Stored data:
▶
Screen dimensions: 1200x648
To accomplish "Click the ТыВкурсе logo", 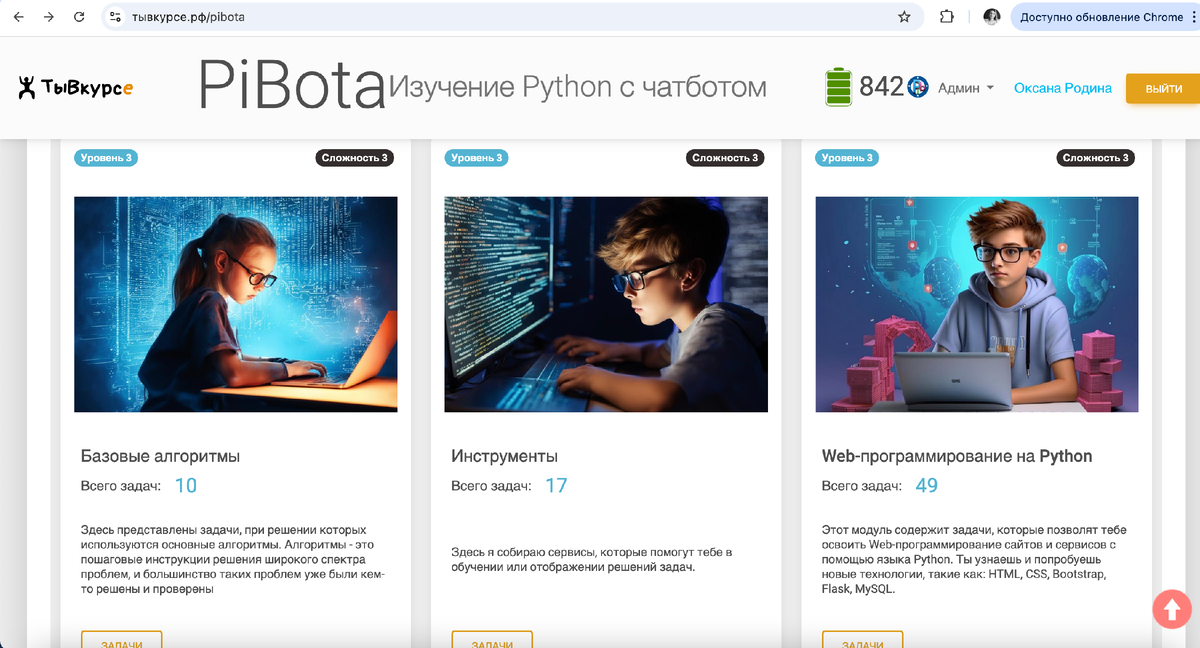I will (x=76, y=88).
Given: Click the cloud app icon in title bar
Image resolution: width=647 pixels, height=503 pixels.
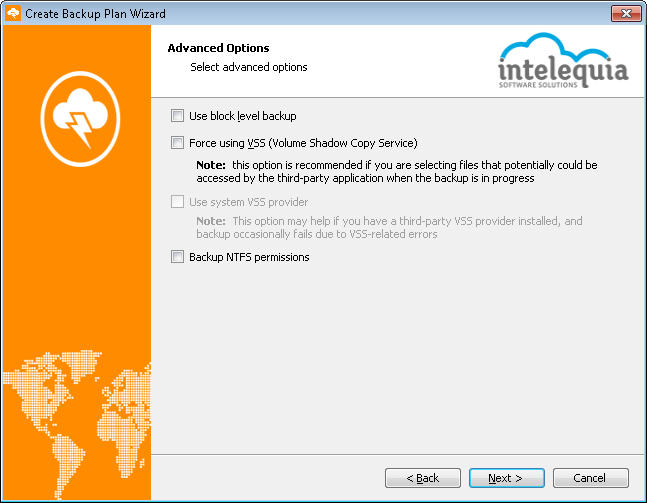Looking at the screenshot, I should tap(13, 14).
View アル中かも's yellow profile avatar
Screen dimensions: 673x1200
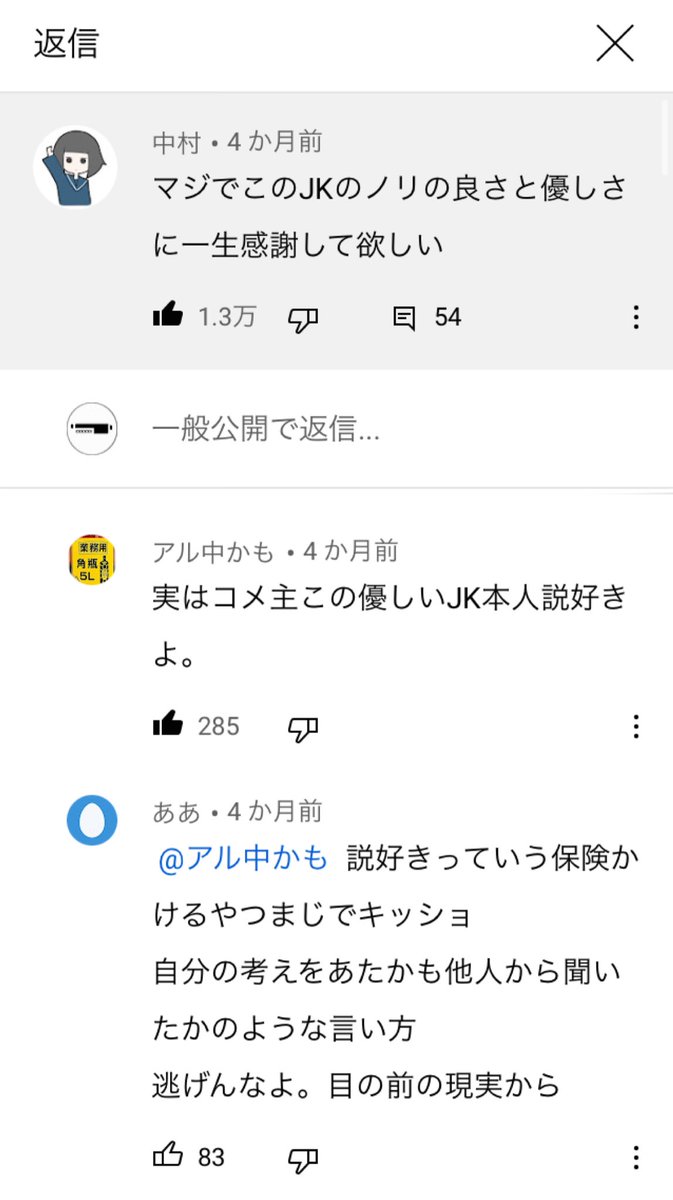pyautogui.click(x=92, y=560)
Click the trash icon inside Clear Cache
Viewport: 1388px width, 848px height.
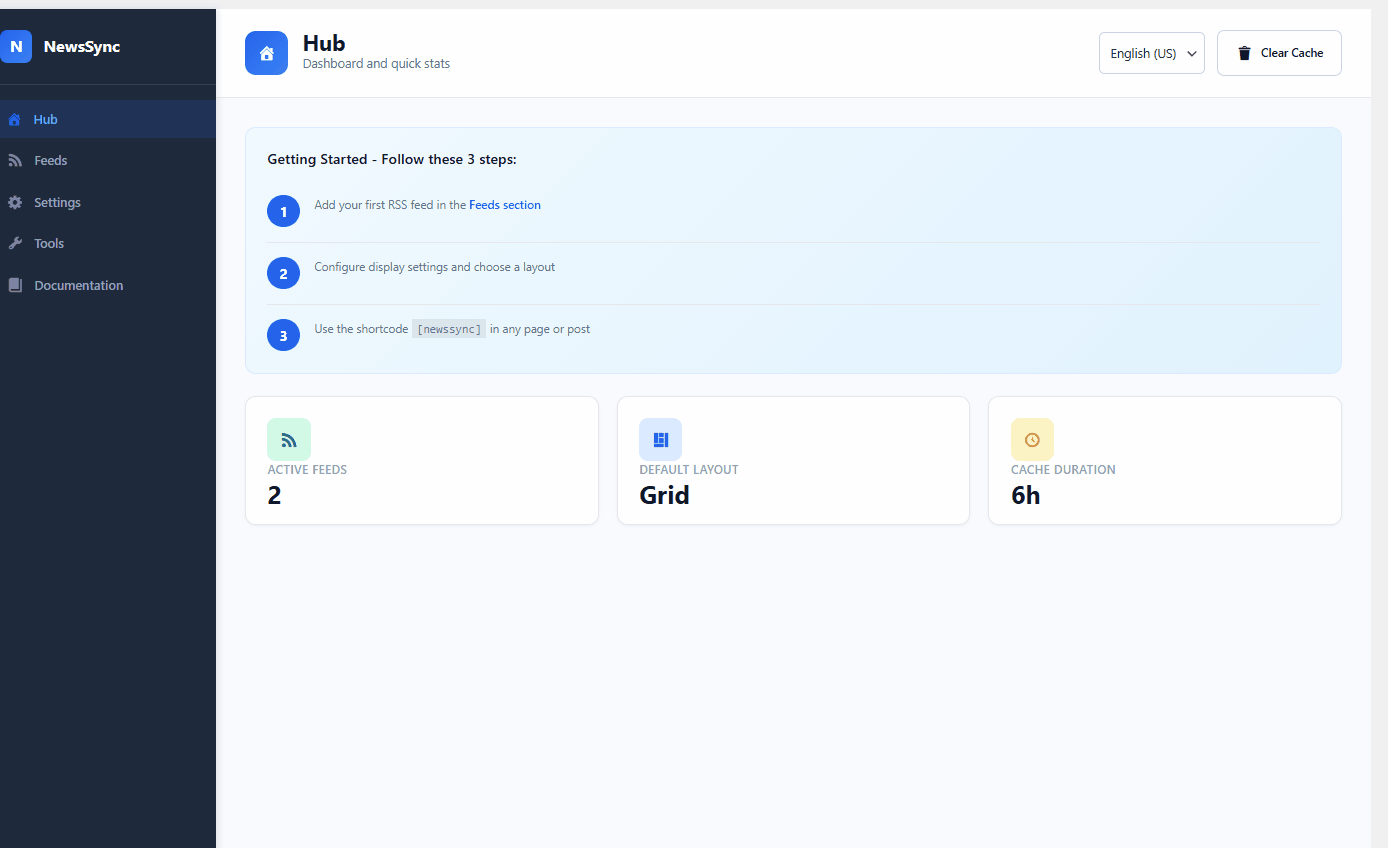(x=1243, y=53)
◀
▶ Your goal:
Gather every line of the data that contains the string "icon", matching case exactly.

▶ Written answer:
Given: Click the cloud app icon in title bar
Click the trash icon inside Clear Cache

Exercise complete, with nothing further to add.